Mass-rock, Killaclohane, Co. Kerry
Co. Kerry |
Holy Sites & Wells
A heart-shaped rock sitting on the edge of two natural hollows, deep in a wood south of Castlemaine and east of Milltown, sounds like something from a folk tale.
In fact the place carries two names that tell its double nature plainly enough: Carrig an Aifrinn, meaning Mass Rock, and Poll an Aifrinn, meaning Mass Pit, the second name referring to the many bird's-nest-shaped depressions that surround the stone. Folklore collected from Castlemaine school noted that these hollows could conceal hundreds of people from view even at a distance of ten yards, which was precisely the point. Mass rocks were the improvised altars used by Catholic priests during the Penal Laws, when public Catholic worship was banned under English colonial legislation; congregations gathered in remote fields, bogland, and woodland rather than risk attending formal services.
The wood at Killaclohane offered unusually good cover, densely planted at the time with larch and oak, but it was not always enough. On 7th June 1651, two priests, Father Cornelius McCarthy and Father Thaddeus Moriarty, were captured at the site while conducting what was called a general station, a gathering at which confessions were heard and Mass celebrated for the wider community. Both were taken to Fair Hill, now known locally as Martyrs Hill, and executed there.

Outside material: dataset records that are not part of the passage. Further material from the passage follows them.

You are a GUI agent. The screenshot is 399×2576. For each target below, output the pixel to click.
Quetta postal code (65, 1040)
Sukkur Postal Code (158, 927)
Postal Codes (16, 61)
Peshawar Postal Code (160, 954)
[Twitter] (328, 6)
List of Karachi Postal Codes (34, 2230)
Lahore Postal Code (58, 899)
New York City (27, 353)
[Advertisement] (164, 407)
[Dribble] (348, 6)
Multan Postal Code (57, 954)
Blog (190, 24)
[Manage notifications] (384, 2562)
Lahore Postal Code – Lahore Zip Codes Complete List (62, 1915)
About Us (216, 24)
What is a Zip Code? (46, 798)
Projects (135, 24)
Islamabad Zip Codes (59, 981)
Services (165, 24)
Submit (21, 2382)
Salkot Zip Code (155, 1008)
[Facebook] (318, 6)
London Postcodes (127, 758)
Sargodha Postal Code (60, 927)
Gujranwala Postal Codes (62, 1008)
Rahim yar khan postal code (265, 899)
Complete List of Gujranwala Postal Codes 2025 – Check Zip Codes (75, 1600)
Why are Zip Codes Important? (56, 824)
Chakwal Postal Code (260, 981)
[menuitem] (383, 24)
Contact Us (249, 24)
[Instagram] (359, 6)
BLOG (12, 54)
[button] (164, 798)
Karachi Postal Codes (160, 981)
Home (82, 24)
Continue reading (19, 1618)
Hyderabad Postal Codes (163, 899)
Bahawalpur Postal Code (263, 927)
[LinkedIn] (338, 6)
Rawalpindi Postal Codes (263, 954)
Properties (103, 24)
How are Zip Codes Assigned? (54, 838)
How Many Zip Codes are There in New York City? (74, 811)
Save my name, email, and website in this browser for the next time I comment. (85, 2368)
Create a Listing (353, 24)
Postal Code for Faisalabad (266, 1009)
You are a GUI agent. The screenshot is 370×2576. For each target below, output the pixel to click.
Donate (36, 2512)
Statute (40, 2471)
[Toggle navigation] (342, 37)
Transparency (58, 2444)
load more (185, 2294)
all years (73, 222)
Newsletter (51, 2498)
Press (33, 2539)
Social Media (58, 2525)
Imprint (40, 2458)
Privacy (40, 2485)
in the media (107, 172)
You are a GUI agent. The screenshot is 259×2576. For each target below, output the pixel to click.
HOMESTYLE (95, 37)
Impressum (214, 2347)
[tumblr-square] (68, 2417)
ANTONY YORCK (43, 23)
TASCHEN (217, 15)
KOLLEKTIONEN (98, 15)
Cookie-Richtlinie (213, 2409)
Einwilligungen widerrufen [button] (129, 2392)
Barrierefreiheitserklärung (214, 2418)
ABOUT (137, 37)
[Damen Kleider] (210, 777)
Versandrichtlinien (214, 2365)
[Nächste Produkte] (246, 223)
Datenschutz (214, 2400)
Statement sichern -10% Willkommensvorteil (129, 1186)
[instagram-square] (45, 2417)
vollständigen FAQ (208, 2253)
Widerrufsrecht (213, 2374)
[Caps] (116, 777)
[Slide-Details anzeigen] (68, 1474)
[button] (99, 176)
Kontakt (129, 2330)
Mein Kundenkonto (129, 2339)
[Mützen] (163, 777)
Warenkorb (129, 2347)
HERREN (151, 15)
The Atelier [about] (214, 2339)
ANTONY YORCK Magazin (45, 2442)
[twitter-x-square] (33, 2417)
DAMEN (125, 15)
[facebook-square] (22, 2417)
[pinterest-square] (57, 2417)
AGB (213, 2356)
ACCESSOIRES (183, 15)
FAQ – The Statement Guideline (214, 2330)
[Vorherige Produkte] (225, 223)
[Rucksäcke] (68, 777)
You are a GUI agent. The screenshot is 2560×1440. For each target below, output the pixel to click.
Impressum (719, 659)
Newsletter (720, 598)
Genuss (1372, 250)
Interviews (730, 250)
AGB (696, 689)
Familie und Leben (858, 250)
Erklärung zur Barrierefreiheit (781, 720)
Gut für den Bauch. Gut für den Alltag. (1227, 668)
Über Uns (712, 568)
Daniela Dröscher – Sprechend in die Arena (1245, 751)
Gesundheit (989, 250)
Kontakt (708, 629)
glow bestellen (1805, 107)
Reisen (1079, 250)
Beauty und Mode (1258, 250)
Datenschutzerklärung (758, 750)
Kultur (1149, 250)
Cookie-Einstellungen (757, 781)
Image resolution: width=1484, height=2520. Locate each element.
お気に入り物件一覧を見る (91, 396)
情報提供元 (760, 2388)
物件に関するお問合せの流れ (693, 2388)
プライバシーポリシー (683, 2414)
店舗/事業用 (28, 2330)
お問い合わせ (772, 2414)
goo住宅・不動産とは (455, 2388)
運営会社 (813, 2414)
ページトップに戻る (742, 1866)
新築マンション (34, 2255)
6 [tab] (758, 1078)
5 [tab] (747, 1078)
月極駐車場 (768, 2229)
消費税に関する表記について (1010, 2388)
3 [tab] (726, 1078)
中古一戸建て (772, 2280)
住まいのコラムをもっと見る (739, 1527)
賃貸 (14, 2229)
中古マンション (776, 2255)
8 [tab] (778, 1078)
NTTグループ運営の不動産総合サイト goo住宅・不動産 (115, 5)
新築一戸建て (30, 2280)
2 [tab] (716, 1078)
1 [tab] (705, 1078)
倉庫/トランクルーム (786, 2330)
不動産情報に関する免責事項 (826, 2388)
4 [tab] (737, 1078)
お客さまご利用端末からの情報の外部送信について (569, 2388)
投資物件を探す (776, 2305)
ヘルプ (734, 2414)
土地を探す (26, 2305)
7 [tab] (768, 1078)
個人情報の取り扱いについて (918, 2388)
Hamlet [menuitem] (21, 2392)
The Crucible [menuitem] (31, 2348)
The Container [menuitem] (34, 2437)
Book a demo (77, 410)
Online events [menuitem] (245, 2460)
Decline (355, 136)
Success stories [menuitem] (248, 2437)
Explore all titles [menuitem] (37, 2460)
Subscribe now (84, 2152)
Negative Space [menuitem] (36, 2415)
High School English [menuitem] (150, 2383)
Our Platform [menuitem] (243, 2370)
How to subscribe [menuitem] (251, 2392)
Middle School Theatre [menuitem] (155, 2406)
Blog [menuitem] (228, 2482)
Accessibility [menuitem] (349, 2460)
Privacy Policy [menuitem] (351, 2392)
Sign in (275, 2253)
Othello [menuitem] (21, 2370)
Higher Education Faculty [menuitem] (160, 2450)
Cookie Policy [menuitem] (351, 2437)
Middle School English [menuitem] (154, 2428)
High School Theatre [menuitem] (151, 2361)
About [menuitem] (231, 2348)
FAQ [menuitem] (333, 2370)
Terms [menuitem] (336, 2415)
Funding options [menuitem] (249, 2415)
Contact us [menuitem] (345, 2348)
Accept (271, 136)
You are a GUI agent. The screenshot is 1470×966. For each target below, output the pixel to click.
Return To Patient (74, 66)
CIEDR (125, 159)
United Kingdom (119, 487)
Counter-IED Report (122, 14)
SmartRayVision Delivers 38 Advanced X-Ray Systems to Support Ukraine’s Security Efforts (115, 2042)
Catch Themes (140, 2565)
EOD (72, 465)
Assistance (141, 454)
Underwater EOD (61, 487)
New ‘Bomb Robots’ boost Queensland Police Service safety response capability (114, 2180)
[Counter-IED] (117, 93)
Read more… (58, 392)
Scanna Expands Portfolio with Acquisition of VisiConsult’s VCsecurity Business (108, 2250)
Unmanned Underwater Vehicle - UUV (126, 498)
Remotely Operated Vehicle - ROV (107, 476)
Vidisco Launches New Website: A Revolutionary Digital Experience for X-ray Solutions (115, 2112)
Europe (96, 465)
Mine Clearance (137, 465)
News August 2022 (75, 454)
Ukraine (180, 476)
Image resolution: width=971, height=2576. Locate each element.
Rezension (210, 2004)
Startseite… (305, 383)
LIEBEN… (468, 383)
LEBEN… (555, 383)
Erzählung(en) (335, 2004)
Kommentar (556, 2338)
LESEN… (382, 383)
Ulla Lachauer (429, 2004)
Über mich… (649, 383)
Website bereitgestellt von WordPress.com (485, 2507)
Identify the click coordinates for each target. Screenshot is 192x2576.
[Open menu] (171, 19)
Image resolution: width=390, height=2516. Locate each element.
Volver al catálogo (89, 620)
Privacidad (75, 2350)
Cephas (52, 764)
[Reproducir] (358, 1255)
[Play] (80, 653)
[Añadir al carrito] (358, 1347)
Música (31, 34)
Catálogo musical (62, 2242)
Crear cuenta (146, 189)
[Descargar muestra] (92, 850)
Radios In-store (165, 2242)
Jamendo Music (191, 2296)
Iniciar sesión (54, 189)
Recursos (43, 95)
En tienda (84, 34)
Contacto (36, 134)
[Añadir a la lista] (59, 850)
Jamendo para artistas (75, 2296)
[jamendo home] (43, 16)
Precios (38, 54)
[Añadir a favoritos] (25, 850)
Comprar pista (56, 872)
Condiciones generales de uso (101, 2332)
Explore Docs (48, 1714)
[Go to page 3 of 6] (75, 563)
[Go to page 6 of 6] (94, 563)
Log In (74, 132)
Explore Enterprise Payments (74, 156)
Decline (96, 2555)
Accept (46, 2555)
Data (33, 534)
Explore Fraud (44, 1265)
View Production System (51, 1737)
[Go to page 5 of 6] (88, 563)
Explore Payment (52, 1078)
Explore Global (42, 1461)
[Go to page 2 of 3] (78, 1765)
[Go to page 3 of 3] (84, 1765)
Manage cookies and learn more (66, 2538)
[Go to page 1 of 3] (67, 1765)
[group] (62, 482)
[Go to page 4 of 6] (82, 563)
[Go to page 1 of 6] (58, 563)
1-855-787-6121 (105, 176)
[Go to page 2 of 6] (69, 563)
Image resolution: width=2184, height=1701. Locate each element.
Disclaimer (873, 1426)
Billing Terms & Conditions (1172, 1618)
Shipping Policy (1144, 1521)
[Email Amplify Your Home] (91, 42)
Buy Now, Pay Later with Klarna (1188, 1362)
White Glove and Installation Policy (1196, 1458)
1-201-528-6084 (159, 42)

The congregation and the other priests present escaped. The local tradition, as recorded by schoolchildren in Castlemaine, is careful to note that point, the survival of the many alongside the deaths of the two. The site also carries stranger stories. One account describes a group of young men who went out torching in the wood on Christmas Eve, a night-hunting practice using makeshift torches to dazzle birds, only to find their lights failing and themselves stranded in darkness at midnight. They heard a bell ringing from Poll an Aifrinn, louder and clearer than any church bell heard on a Sunday morning, and made their way home, never going out on Christmas night again. The tale was offered in the original account as a true story, one that had happened within living memory. In the vicinity of the rock, the same local tradition records mounds, curious stones thought to be early grave markers, and a few cromlechs, the term used at the time for megalithic structures such as portal tombs. The site was still being used for religious purposes well into the nineteenth century: according to the same collected folklore, a woman described as an Indian princess, who had come to stay at Kilcolman and converted to Catholicism, received her first communion at the Mass rock, the ceremony conducted by a Father Batt O'Connor, then parish priest of Milltown. Names, carved into the rock across generations, remain visible there.